A Hamilton County jury on Monday returned a life sentence for Briston Smith's role in a fatal 2015 drug deal.

Jurors also convicted Smith of attempted especially aggravated robbery in the death of Charles Holsey. He will be sentenced on that class C felony on Aug. 21 in Hamilton County Criminal Court.

Smith's attorneys declined to comment afterward.

Prosecutors said Smith, then 18, was a "linchpin" in the planned robbery that killed Holsey, a 19-year-old Berry College student who agreed to sell him marijuana in a North Chattanooga parking lot on March 2, 2015.

Before that night at 310 Sylvan St., Smith and Holsey had never met.
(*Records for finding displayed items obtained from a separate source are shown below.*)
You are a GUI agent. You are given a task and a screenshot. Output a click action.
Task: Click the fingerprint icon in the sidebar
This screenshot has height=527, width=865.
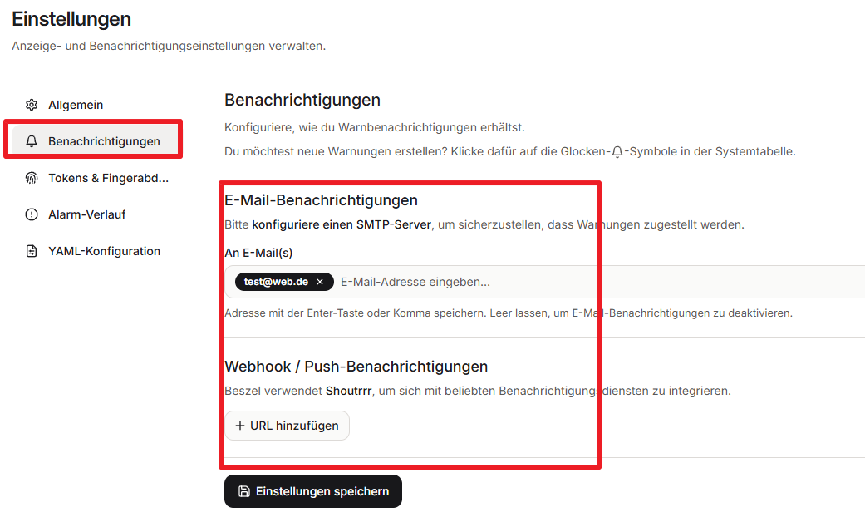pos(32,178)
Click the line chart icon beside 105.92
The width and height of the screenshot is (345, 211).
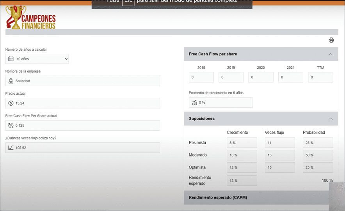click(11, 148)
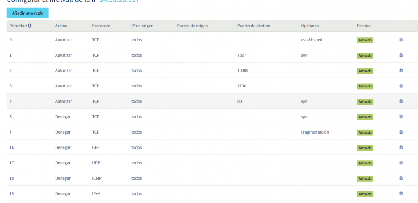Click the Puerto de destino column header
This screenshot has height=203, width=418.
point(253,26)
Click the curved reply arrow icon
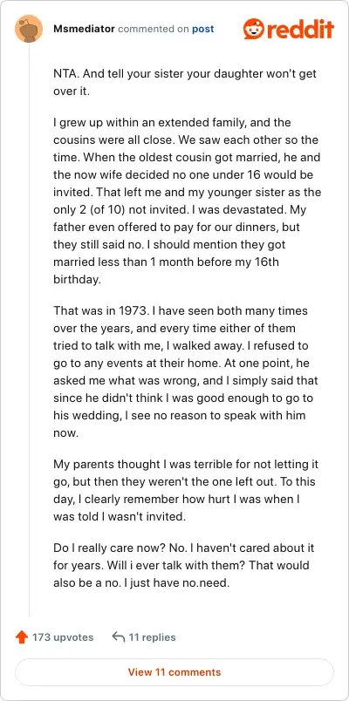The image size is (349, 701). point(118,637)
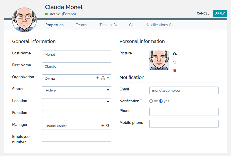View the Notifications (1) tab
The image size is (231, 156).
pos(159,25)
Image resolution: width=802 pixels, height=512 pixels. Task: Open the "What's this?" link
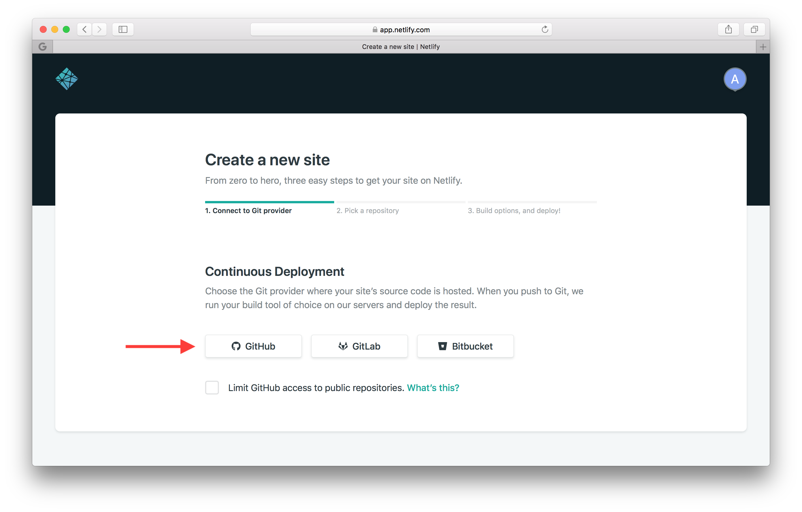433,388
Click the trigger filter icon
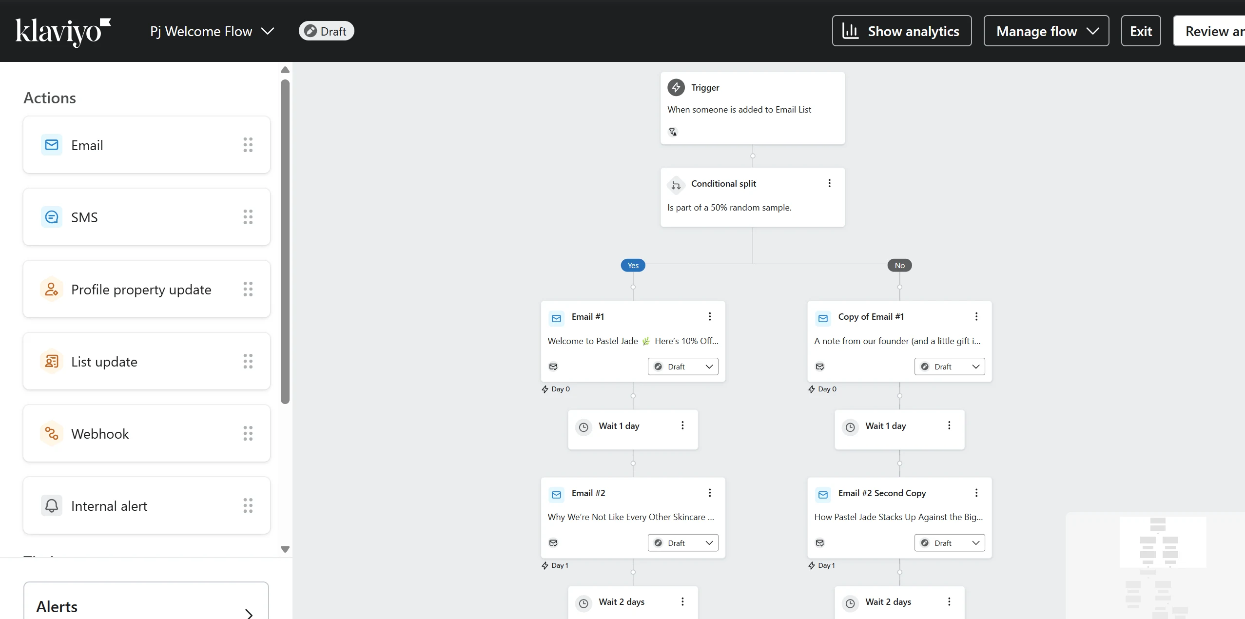 (673, 132)
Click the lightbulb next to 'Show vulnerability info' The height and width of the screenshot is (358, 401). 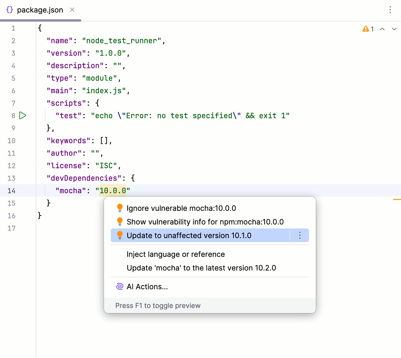point(120,221)
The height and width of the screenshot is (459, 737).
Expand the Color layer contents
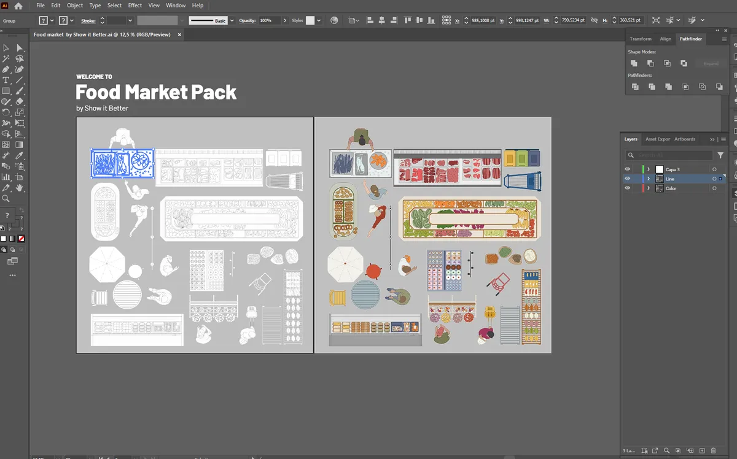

Smith meant to text someone else and wound up talking to Holsey after he messaged the wrong number.

But instead of abandoning the conversation, Smith saw an easy target, prosecutors said, and asked his friends Robert Thompson and Jayda Mayhue to pick up Abram Young, who sometimes carried a gun in his backpack.

According to Holsey's girlfriend, who was in the front passenger seat, Smith ordered Young to shoot Holsey after a scuffle broke out in the car over marijuana prices.

Afterward, they fled the scene, never reporting the incident to police until officers traced a fingerprint on Holsey's vehicle to Smith three days later. During that time, prosecutors said, the young adults made up a story for police. But Smith, the first to be interviewed, blew it when he admitted to playing "his part" in the robbery to score a deal from detectives, prosecutors said.

Smith's defense attorneys argued that didn't make much sense.

No one could corroborate Holsey's girlfriend's testimony, no authorities found physical evidence of a scuffle between Smith and Holsey, no one knew Young brought a gun, and no one in the car discussed a plan, defense attorney Brian Pearce said.

Smith didn't pull the trigger. But prosecutors stressed the concept of a "planned robbery" because felony murder only requires the state to prove someone committed a felony when an unlawful killing occurred, Pearce said.

And none of the defendants - all under age 20 when the crime occurred - were savvy enough to plan a robbery and then construct a cohesive narrative that would pass police interrogation, Pearce argued.

After receiving the case Friday, jurors worked about an hour and a half before returning Monday.

In the meantime, Thompson and Young are both charged with felony murder and attempted especially aggravated robbery and have pending cases. Mayhue was never charged and testified at Smith's trial.